To communicate the relationship of servers to one another from a networking and failure isolation point of view Helion OpenStack 3.0 uses hierarchical server groups. Failure Zones are then formed by indicating which server groups have the same shared dependencies (such as power, networking, etc.) and hence can be formed into a single Failure Zone.

Although Failure Zones have been described here in terms of in-cloud workloads the same practice can also be applied to the OpenStack services themselves. Helion OpenStack 3.0 automatically deploys the cloud’s OpenStack service controllers in a three nodes cluster and if Failure Zones have been defined then those cluster nodes can be distributed amongst them. This helps to further enhance the availability of the cloud by ensuring that cluster services are appropriately distributed over sets of fault isolated servers.

Figure 6 illustrates how the logical cloud design first introduced in figure 5 can be deployed using a three rack system with three Failure Zones.

Figure 6. HPE Helion OpenStack Failure Zone example

HPE Helion OpenStack Page 14

OpenStack includes the concept of Availability Zones that is used by OpenStack to enable multiple instances of cloud resources (such as compute, Swift and Cinder block storage) to operate on their own set of fault isolated hardware. For example, in Helion OpenStack 3.0 we support Nova Availability Zones where each Nova Availability Zone maps to a group of compute servers that are in located in the same Failure Zone. When creating instances in the cloud, the user can specify which Nova Availability Zone to use and Helion OpenStack will ensure that the instance is then placed only a server in that Availability Zone.

OpenStack includes the concept of Availability Zones for Swift and Cinder data sources too—Helion OpenStack 3.0 supports Swift Availability Zones, but does not support Cinder Availability Zone configurations.

Networking Networking in HPE Helion OpenStack allows great flexibility both in terms of the networks used for the cloud infrastructure as well as the range of networking options that cloud end user instances can utilize for connectivity between instances and external networks.

From a cloud infrastructure perspective, HPE Helion OpenStack 3.0 enables the cloud administrator to define a distinct series of networks with each network dedicated to a specific category of traffic. The cloud administrator can split each of these traffic types onto their own independent network. Having different networks that are dedicated to specific purposes enables greater network separation and a more secure environment since multiple categories of network traffic do not share a single network.

Figure 7. HPE Helion OpenStack Failure Zone Example

Figure 7 shows a possible example HPE Helion 3.0 configuration where separate VLANs and an untagged network are used for the different traffic patterns involved in this particular cloud.

HPE Helion OpenStack Page 15

A brief description of these different network types and how they are used within the Helion OpenStack configuration is provided below.

Table 1. HPE Helion OpenStack Network Types Example.

Network Description

Management This network is used by Helion OpenStack for management traffic that flows between all of the servers that participate in the cloud.

The traffic includes exchanges between the OpenStack components that make up the cloud as well as monitoring data that is used to constantly evaluate the cloud’s current health. Collection of monitoring information allows for historical cloud usage data to be stored as well as enabling the evaluation of specific metrics with the goal of producing alerts should an unexpected out of band condition occur.

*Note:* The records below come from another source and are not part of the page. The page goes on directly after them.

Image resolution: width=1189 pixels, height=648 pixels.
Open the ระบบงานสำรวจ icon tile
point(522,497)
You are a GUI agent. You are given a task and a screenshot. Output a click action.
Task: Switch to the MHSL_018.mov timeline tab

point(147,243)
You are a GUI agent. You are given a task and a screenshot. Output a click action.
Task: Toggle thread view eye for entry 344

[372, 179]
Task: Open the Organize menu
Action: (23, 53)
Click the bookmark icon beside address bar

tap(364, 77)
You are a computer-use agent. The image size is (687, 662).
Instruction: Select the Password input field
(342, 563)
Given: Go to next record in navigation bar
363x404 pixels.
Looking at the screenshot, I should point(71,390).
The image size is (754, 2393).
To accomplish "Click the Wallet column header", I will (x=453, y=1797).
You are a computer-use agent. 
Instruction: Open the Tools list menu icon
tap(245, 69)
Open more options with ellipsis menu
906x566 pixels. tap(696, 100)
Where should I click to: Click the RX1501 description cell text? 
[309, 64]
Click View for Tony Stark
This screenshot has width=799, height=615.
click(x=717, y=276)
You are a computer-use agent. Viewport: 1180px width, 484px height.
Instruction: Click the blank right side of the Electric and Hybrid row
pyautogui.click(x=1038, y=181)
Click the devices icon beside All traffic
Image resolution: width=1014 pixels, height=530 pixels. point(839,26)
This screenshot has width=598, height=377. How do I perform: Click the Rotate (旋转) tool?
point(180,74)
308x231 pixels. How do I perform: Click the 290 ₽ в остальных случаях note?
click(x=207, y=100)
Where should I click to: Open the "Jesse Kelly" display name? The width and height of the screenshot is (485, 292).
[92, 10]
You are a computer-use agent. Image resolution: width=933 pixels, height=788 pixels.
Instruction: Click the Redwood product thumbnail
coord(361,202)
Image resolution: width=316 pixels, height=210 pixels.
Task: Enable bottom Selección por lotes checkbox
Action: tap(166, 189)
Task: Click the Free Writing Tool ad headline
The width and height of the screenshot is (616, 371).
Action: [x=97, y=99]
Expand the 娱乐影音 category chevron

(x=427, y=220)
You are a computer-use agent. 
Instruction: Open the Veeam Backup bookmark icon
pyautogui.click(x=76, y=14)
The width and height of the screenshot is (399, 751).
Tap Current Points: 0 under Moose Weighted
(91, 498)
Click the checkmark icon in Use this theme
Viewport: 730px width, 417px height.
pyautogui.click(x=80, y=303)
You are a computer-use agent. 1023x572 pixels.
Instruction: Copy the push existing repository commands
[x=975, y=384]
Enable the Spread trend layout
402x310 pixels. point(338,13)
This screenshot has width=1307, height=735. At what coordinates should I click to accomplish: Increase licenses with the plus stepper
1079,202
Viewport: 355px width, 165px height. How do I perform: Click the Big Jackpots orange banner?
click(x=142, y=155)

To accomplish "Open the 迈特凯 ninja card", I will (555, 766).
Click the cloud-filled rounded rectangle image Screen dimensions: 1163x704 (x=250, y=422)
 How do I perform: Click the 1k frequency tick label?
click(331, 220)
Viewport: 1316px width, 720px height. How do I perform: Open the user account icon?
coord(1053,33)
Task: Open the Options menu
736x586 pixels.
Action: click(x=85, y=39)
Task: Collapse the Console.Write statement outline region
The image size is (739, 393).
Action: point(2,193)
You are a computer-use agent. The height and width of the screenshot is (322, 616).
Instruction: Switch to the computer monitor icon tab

In this specific example, the management network is also used during the initial installation of the Helion OpenStack 3.0 cloud. Helion OpenStack is delivered with a default cloud server installation mechanism using the Open Source Cobbler software. Cobbler uses network boots via PXE to initiate the Linux for HPE Helion operating system installation on the cloud nodes which in this cases uses the combined PXE and Management network. The PXE network is also used during the early phases of the cloud deployment process for operating system specific configuration activities.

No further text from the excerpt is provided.